Saturday, June 23, 2012

Knowing Your Characters




One way to get to know your characters is to write a first-person essay about the life of each of the major characters, relating important or life-altering events for each one—kind of "My Life So Far." Pictures help. Find the things that helped to shape his/her personality, formed her character. It will take a few days, but it's worth doing. This method really helps some people get to know their characters, and it will help find the voice for each one. Each writer has to find his or her own way. Try it and see if it works for you.
What caused this?
Give both the protagonist and the antagonist a background and a personality. Say the heroine’s cousin has trusted the wrong man more than once. The author should know why she falls for them. Are they much older than she is? Is she looking for a father?
If you cover the character’s life, you'll have much more information than you'll use in the story, but once you know your characters well, bits may find their way into your book.

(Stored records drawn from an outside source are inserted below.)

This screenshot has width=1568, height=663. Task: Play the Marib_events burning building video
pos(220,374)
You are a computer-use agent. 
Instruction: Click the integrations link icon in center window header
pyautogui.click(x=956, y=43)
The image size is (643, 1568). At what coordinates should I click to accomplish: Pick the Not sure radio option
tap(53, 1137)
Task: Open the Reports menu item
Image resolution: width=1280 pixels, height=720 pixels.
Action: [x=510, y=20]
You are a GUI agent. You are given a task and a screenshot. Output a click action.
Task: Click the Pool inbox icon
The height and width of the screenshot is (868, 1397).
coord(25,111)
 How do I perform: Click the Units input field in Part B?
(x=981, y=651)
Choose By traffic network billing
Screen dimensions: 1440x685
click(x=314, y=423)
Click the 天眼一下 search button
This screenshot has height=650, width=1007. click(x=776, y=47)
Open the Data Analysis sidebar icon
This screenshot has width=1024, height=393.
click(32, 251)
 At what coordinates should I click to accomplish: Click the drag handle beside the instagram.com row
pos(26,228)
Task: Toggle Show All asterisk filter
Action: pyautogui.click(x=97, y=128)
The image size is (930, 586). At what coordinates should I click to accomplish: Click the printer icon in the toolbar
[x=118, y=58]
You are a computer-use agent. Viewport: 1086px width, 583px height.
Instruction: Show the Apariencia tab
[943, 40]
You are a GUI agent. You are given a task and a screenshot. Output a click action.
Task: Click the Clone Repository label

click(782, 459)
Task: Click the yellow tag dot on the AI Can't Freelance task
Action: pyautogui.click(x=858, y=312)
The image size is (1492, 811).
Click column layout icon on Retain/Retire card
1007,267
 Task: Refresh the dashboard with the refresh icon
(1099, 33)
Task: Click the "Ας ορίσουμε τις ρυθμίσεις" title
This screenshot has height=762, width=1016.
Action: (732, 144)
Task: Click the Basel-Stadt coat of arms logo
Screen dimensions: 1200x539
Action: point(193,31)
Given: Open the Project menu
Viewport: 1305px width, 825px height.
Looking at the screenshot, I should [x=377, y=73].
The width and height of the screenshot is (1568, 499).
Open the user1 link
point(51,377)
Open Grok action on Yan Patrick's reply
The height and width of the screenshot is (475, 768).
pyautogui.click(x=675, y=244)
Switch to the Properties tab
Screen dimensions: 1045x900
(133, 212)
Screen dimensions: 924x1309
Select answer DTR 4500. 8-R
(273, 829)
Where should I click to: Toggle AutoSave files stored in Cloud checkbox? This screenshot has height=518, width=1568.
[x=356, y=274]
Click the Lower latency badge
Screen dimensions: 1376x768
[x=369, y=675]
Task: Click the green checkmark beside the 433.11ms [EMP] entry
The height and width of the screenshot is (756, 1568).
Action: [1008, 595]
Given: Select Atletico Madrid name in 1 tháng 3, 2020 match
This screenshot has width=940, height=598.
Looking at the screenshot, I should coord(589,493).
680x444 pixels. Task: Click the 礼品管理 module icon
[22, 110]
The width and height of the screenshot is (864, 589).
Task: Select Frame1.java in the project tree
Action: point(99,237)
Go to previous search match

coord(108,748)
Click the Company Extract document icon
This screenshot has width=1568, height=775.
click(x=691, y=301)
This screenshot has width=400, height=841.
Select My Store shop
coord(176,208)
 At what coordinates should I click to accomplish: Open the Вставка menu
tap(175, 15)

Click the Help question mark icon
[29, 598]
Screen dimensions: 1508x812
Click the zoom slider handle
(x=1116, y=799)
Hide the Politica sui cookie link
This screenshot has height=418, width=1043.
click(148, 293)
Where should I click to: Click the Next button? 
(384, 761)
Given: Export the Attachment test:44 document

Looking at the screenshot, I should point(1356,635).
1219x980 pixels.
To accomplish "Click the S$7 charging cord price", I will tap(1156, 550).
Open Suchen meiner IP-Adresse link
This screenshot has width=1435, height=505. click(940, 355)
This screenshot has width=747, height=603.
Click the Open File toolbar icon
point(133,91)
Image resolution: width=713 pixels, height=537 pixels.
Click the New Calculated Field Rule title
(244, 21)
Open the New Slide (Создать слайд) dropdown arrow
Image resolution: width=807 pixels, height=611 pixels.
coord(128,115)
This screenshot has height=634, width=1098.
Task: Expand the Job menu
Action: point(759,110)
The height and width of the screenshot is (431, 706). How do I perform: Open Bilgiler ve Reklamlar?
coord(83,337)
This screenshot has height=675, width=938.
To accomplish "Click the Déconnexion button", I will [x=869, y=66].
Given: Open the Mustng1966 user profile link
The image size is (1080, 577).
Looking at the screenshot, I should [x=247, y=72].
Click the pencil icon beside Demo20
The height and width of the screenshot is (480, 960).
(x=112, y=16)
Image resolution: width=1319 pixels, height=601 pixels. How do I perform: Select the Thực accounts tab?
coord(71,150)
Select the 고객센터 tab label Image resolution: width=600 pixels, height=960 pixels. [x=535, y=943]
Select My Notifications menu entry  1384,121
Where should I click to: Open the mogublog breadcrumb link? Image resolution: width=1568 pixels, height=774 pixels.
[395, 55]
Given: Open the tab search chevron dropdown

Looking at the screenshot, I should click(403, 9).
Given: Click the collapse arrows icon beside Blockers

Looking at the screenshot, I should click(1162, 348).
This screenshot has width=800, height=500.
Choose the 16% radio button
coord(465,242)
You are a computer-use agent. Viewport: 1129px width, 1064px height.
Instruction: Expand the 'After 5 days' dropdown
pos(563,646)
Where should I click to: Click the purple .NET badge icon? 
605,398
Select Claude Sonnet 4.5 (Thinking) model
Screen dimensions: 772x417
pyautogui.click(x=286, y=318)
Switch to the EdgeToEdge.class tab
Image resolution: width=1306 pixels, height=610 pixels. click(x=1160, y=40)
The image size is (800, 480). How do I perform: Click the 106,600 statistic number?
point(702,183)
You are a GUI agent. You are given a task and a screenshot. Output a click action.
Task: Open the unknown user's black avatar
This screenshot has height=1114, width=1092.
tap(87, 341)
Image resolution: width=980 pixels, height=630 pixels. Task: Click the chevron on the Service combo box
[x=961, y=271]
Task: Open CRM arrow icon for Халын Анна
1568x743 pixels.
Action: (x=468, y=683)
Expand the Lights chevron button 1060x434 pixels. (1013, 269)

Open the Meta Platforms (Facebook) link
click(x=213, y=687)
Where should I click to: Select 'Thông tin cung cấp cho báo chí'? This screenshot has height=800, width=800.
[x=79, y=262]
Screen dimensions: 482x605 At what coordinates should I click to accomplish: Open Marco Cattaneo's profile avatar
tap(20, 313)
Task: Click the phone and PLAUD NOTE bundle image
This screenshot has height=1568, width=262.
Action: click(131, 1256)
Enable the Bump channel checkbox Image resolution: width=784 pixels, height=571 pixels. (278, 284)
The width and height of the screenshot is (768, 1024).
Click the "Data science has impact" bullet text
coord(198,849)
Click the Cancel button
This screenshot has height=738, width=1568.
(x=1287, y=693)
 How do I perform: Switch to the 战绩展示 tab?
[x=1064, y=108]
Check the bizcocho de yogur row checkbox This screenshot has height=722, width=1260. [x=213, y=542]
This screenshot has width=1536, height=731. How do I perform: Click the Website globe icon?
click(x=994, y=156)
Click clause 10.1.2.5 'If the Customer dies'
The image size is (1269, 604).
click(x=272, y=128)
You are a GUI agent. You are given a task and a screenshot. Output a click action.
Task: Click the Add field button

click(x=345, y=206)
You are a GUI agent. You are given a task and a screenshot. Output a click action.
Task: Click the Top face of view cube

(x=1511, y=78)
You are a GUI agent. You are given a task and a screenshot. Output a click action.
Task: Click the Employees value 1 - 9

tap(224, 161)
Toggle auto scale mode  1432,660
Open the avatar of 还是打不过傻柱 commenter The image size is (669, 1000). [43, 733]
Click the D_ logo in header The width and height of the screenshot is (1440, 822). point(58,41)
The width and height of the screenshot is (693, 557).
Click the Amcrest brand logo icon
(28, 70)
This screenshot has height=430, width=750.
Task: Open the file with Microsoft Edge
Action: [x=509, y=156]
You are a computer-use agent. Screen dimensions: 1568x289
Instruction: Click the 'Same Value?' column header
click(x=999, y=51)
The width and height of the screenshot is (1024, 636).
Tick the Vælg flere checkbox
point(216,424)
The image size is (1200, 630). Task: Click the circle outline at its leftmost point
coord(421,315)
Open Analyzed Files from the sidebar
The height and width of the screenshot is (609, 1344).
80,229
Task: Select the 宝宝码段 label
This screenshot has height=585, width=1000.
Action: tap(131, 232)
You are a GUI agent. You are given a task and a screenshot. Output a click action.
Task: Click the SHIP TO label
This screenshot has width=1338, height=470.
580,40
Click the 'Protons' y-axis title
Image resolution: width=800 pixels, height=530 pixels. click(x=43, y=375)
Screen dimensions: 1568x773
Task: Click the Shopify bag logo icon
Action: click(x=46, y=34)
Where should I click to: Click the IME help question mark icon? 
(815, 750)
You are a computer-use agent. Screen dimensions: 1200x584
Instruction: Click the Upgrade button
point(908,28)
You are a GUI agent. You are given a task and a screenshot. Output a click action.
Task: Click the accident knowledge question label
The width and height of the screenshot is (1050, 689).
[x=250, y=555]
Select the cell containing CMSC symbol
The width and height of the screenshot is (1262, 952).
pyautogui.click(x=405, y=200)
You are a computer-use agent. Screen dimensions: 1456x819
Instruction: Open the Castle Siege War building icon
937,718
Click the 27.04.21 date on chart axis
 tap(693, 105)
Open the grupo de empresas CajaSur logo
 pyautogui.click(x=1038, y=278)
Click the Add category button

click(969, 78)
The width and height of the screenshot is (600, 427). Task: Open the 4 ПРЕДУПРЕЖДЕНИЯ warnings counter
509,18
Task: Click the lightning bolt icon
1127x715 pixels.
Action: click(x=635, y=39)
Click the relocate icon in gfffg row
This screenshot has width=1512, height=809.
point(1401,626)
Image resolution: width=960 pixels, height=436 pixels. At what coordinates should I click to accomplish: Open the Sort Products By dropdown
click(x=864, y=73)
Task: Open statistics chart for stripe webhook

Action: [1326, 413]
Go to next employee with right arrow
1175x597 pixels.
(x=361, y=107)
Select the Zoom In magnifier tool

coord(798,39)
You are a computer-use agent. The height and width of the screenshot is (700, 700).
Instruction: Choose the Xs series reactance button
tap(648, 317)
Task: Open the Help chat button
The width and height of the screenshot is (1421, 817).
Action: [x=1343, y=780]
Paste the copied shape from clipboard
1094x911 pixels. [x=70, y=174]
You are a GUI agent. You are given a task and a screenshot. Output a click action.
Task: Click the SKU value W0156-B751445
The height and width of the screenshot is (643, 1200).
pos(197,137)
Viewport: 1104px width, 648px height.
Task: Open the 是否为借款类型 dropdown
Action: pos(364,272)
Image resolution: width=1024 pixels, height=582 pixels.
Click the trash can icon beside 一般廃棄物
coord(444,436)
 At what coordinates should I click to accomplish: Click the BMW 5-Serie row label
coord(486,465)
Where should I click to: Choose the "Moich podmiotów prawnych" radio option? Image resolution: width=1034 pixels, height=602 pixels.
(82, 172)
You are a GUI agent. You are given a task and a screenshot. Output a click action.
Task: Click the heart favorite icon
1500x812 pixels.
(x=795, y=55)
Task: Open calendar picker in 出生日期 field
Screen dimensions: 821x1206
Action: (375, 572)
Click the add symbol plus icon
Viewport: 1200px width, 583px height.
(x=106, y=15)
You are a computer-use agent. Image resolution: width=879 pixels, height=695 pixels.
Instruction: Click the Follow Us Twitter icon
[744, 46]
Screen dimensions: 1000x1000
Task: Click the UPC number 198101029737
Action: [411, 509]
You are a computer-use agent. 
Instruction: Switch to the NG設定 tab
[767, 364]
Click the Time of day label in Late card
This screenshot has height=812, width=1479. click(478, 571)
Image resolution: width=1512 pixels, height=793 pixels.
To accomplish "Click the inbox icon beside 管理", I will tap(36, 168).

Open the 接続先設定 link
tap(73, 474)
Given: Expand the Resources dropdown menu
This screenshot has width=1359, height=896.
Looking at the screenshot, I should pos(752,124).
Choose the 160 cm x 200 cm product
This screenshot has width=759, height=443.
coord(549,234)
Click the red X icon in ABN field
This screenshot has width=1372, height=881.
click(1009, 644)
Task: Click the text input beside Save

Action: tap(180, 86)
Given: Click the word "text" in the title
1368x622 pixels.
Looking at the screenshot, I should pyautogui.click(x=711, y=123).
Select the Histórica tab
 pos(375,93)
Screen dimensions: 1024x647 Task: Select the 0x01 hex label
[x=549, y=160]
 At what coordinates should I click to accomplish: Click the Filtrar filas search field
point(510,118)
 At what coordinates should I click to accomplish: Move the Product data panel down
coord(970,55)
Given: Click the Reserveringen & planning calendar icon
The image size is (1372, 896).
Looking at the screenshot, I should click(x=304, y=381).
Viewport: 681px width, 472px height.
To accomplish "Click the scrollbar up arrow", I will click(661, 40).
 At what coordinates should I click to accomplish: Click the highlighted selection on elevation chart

How do you do it? How much do you know about your characters?

4 comments:

Sandy Cody said...

Inventing characters is the part of writing I enjoy most. I write a short bio of the main actors in my stories. I also keep a record of everyone's ages, including the year in which they were born. I think the time in which a character grew up makes a difference in their perception of the world. I'll have to try to personal essay.

Polly said...

I always have a basic biography of my characters at the beginning of each new book. I see them as if they were standing in front of me. I think it's because I'm a visual person, coming out of the art field. A more complete biography develops as I write them. Since I'm a by-the-seat writer, I always felt if I got too specific, I'd leave nothing to surprise me about them, so writing out that kind of history is nothing I'd do. As my story takes twists and turns, so do my characters. I love the spontaneity. You are right that each writer has his/her own way of developing the main characters in their books.

Ellis Vidler said...

I'm with you, Sandy. I love finding the characters. They come before finding a plot for me. I see them, get to know them, and then try to find a suitable plot.
Polly, I do get to know the characters first, but details pop up as I write. For me, knowing them helps me keep their actions and reactions authentic. As in my WIP--I didn't know the main male well enough, and I'm having to do major rewrites because of it.

Vicki Lane said...

I know far more about my characters than I'll ever tell the reader but that that deep knowledge helps me keep the characters' actions and reactions consistent. I like your suggestions.